** START **

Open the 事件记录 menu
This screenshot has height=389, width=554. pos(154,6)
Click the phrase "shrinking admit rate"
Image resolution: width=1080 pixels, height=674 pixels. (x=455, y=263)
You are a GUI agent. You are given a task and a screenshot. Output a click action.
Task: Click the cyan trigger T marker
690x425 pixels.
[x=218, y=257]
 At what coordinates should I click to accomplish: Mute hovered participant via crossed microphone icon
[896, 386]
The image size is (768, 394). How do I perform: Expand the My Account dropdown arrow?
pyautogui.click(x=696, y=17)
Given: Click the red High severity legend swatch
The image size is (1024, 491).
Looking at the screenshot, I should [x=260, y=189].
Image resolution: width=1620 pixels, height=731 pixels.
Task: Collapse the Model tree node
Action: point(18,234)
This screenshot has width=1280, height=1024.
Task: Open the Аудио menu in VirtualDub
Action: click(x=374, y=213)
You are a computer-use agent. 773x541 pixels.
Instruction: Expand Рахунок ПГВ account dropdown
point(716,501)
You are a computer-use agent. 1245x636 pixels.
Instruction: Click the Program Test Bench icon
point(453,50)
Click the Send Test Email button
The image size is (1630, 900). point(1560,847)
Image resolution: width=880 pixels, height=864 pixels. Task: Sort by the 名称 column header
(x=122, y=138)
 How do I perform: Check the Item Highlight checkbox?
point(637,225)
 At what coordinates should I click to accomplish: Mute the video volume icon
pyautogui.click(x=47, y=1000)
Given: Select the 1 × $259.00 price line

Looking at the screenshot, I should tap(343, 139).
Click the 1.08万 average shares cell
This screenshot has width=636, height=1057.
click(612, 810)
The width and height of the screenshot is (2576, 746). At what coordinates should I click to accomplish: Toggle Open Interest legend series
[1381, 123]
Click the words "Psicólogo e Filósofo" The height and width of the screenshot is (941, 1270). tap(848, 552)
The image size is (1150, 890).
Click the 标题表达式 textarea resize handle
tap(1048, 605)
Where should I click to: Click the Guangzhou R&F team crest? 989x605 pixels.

** END **

Instructions for the task: Rewrite all of the lines above as a numbered list, omitting any blank lines.

Full solution:
1. Open the 事件记录 menu
2. This screenshot has height=389, width=554. pos(154,6)
3. Click the phrase "shrinking admit rate"
4. Image resolution: width=1080 pixels, height=674 pixels. (x=455, y=263)
5. You are a GUI agent. You are given a task and a screenshot. Output a click action.
6. Task: Click the cyan trigger T marker
7. 690x425 pixels.
8. [x=218, y=257]
9.  At what coordinates should I click to accomplish: Mute hovered participant via crossed microphone icon
10. [896, 386]
11. The image size is (768, 394). How do I perform: Expand the My Account dropdown arrow?
12. pyautogui.click(x=696, y=17)
13. Given: Click the red High severity legend swatch
14. The image size is (1024, 491).
15. Looking at the screenshot, I should [x=260, y=189].
16. Image resolution: width=1620 pixels, height=731 pixels.
17. Task: Collapse the Model tree node
18. Action: point(18,234)
19. This screenshot has width=1280, height=1024.
20. Task: Open the Аудио menu in VirtualDub
21. Action: click(x=374, y=213)
22. You are a computer-use agent. 773x541 pixels.
23. Instruction: Expand Рахунок ПГВ account dropdown
24. point(716,501)
25. You are a computer-use agent. 1245x636 pixels.
26. Instruction: Click the Program Test Bench icon
27. point(453,50)
28. Click the Send Test Email button
29. The image size is (1630, 900). point(1560,847)
30. Image resolution: width=880 pixels, height=864 pixels. Task: Sort by the 名称 column header
31. (x=122, y=138)
32.  How do I perform: Check the Item Highlight checkbox?
33. point(637,225)
34.  At what coordinates should I click to accomplish: Mute the video volume icon
35. pyautogui.click(x=47, y=1000)
36. Given: Select the 1 × $259.00 price line
37. Looking at the screenshot, I should tap(343, 139).
38. Click the 1.08万 average shares cell
39. This screenshot has width=636, height=1057.
40. click(612, 810)
41. The width and height of the screenshot is (2576, 746). At what coordinates should I click to accomplish: Toggle Open Interest legend series
42. [1381, 123]
43. Click the words "Psicólogo e Filósofo" The height and width of the screenshot is (941, 1270). tap(848, 552)
44. The image size is (1150, 890).
45. Click the 标题表达式 textarea resize handle
46. tap(1048, 605)
47. Where should I click to: Click the Guangzhou R&F team crest? 989x605 pixels.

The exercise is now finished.